Bar slecht communiceren: iedereen kan het!

November 2022. Het stationsplein in Leiden is opgebroken en als voetganger moet je langs een smal looppad. Daar struikel ik op weg naar de fietsenstalling, val plat op mijn gezicht en word bloedend en lelijk gekneusd afgevoerd naar de eerste hulp. Die bevindt zich toevallig direct achter het station; ik heb ook altijd geluk! In het ziekenhuis hoor ik dat ik niet het enige slachtoffer ben van de werkzaamheden. Ze vallen hier bij bosjes.

De volgende dag stuur ik een mailtje naar de gemeente Leiden: kunnen ze snel iets doen aan de situatie? Ik word gebeld door (vermoed ik) de aannemer. Die wil vooral van me weten of ik juridische stappen ga zetten – wat ik niet van plan ben. Daarna voegt hij me toe dat dit toch echt mijn eigen schuld is; had ik maar beter moeten opletten. Ik hang op.

Fast forward naar maart 2025. Wandelend door Antwerpen struikel ik op de hoek van Kipdorp en de Minderbroedersrui. Ik val plat op mijn gezicht en word bloedend en met een gebroken elleboog van het asfalt geraapt. De volgende dag ga ik terug naar de plek des onheils: daar blijkt de tramrails abrupt te stoppen op een oversteekplaats. Twee stukken metaal steken verraderlijk boven het plaveisel uit. Ernaast ligt een ingedroogd bloedplasje.

De volgende dag stuur ik, je raadt het al, een mailtje naar de gemeente Antwerpen. Ik leg uit wat het gevolg van hun slechte stratenonderhoud is en voeg een foto bij van het kruispunt. Ombudsvrouw Karla zet ik in de cc. De ombudsvrouw reageert per ommegaande. Ik krijg een dossiernummer. De gemeente pakt dit op, zegt de ombudsvrouw, dus ik doe even niets. Thomas van de Centrale Schadecel van de gemeente antwoordt ook. Ik krijg een dossiernummer. Hier kunnen wij niets aan doen, zegt Thomas. Ga maar naar de Vlaamse Vervoersmaatschappij De Lijn. Wij sluiten uw dossier hierbij af.

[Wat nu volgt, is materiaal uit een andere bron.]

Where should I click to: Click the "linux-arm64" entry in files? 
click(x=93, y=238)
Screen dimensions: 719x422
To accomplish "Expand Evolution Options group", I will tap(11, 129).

Ik wil helemaal niet mailen naar de Vlaamse vervoersmaatschappij, want mijn arm doet pijn. En typen met één hand gaat zo langzaam, dat ik uit ongeduld het liefst  mijn toetsenbord tegen de muur wil kwakken. Maar vooruit. Ik stuur een berichtje waarin ik zeg dat ik De Lijn aansprakelijk houd voor dit onheil.

Er komt een factuur van het ziekenhuis.

Een week lang hoor ik niets van de Vlaamse Vervoersmaatschappij, dus ik heb alle tijd om na te denken over wat er allemaal niet lukt met één arm: je haar wassen. Fietsen. Werk doen achter de computer. Een potje jam opendraaien. Ik stuur een herinnering naar De Lijn.

Er komt een factuur van de tandarts.

Dan wordt Lien van de juridische dienst wakker. Ik krijg een dossiernummer. En de vraag of een onafhankelijke getuige mijn verhaal kan bevestigen. Op basis van een eenzijdige verklaring kan ze natuurlijk geen verantwoordelijkheid aanvaarden. Ik mail terug dat ik inderdaad een onafhankelijk getuige heb en dat ze ook mijn medisch dossier mogen inzien om te verifiëren of ik wel echt mijn arm heb gebroken. Maar dat ik dat pad niet zal inslaan. Een excuus is voldoende.

Mijn arm doet pijn. Er komt een tweede factuur van de tandarts.

Lien is blij dat ik mijn gevoelens over de zaak met haar deel, mailt ze terug. Helaas is zij slechts specialist verzekeringen en kan ze verder niets voor me doen. Ze raadt me aan contact op te nemen met de klantenservice en daarbij vooral niet te vergeten mijn dossiernummer te vermelden.

Ik weet het niet, Lien. Ik denk dat ik het hier maar bij laat. Ik haal een nieuw doosje Ibuprofen en ga aan het werk. Wie zal ik vandaag eens adviseren over communicatie?